Python: Text Processing With The Collections Package

0
252
Python Text processing

The ‘collections’ package in Python is a powerful tool to initiate text processing. It offers an alternative to Python’s general-purpose built-in containers — dict, list, set, and tuple.

A traditional method of analysing texts is to find the contentions of each word so that analysts can ultimately deduce the overall contention of the text. The typical approach to text analysis involves determining how many words in a text are also in a predefined list of words associated with a given context. Text analysis can be executed in various ways. Here, we will explore how this can be implemented using the ‘collections’ package. Python has several built-in collection classes, including lists, tuples, and sets. The collections package provides an alternative to collections of items in Python. This also provides several useful functions in its modules enabling the counting of the number of occurrences of elements in a collection. With Python 3.7 and above, one can also use the built-in ‘defaultdict’ class for a more efficient way to count the occurrences of elements in a dictionary.

Collections module

This module implements specialised container data types, providing alternatives to Python’s general-purpose built-in containers — dict, list, set, and tuple.

  • namedtuple(): Factory function for creating tuple subclasses with named fields
  • deque: List-like container with fast appends and pops on either end
  • ChainMap: Dict-like class for creating a single view of multiple mappings
  • Counter: Dict subclass for counting hashable objects
  • OrderedDict: Dict subclass that remembers the order entries that were added
  • Defaultdict: Dict subclass that calls a factory function to supply missing values
  • UserDict: Wrapper around dictionary objects for easier dict subclassing
  • UserList: Wrapper around list objects for easier list subclassing
  • UserString: Wrapper around string objects for easier string subclassing

Collections: List module

The collections package also provides the list data type with lots of methods like count, pop, popitems, index, and insert. A list of collection types must be declared initially before applying any methods from the collections package.

from collections import UserList

 l = [1,2,3,4]
 userL = UserList(l)
 print(type(userL))

The output is:

<class ‘collections.UserList’>

The content of the list collection is displayed using the data method:

print(userL.data)

The output is:

[1, 2, 3, 4]

In the collection, the list data type is retrieved using the ‘pop method, and data can be inserted using the ‘insert’ method:

#Pop 
userL.pop()
print(userL.data)

#Insert

userL.insert(0,5)
 print(userL.data)

[1, 2, 3]  # Pop from the left
[5, 1, 2, 3] #insert at 0th position

Collections: String module

Like the list, the collections package also supports string data types.

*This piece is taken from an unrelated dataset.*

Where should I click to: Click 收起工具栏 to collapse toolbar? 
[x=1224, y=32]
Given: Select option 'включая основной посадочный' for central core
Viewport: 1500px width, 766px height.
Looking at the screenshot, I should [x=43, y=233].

This package provides various string methods, like list, as mentioned earlier. A few of these methods are shown here to give an idea of the functionalities of the collections package. The use of string data requires the UserString module of the package.

from collections import UserString

As mentioned in the list, all the methods of the module UserString can be used as shown below:

l = “open source for you 2023”
   userS = UserString(l)
   print(type(userS))
   print(userS.data)

The output is:

<class ‘collections.UserString’>
open source for you 2023

Some useful methods of UserString are ‘count ()’, ‘find()’ and ‘index()’, where ‘count’ is used to count the number of occurrences of a string. The ‘find()’ and ‘index() are used to locate a string position. The capitalize() function is a handy function for capitalising the first character of a given string. Functions like ‘isalpha()’, ‘isascii()’, and ‘isalnum()’ are boolean functions to verify an alphabetic, ASCII, and alphanumeric string, respectively. All this can be done as follows.

Count the number of occurrences of ‘o’ within the given string:

print(userS.count(“o”))

Similarly, to find the index position of a string ‘r’, one can use ‘find()’ or ‘index()’:

 print(userS.find(“r”))

 print(userS.index(“r”))

The outputs are:

8
8

To capitalise the first character of a string, the capitalize() method can be used as follows:

print(userS.capitalize())

The output is:

Open source for you 2023

Boolean functions ‘isalpha()’, ‘isascii()’, and ‘isalnum()’ can be used as shown below:

print(userS.isalpha())
print(userS.isascii())
print(userS.isalnum())

Collections: Default dictionary

The default dictionary of the ‘collections’ module is an added advantage over the ordinary dictionary structure. Where an ordinary dictionary variable gives an error message for a non-existing key-value pair, the ‘defaultdict’ module of collections produces a valid customised response for a non-existing key value.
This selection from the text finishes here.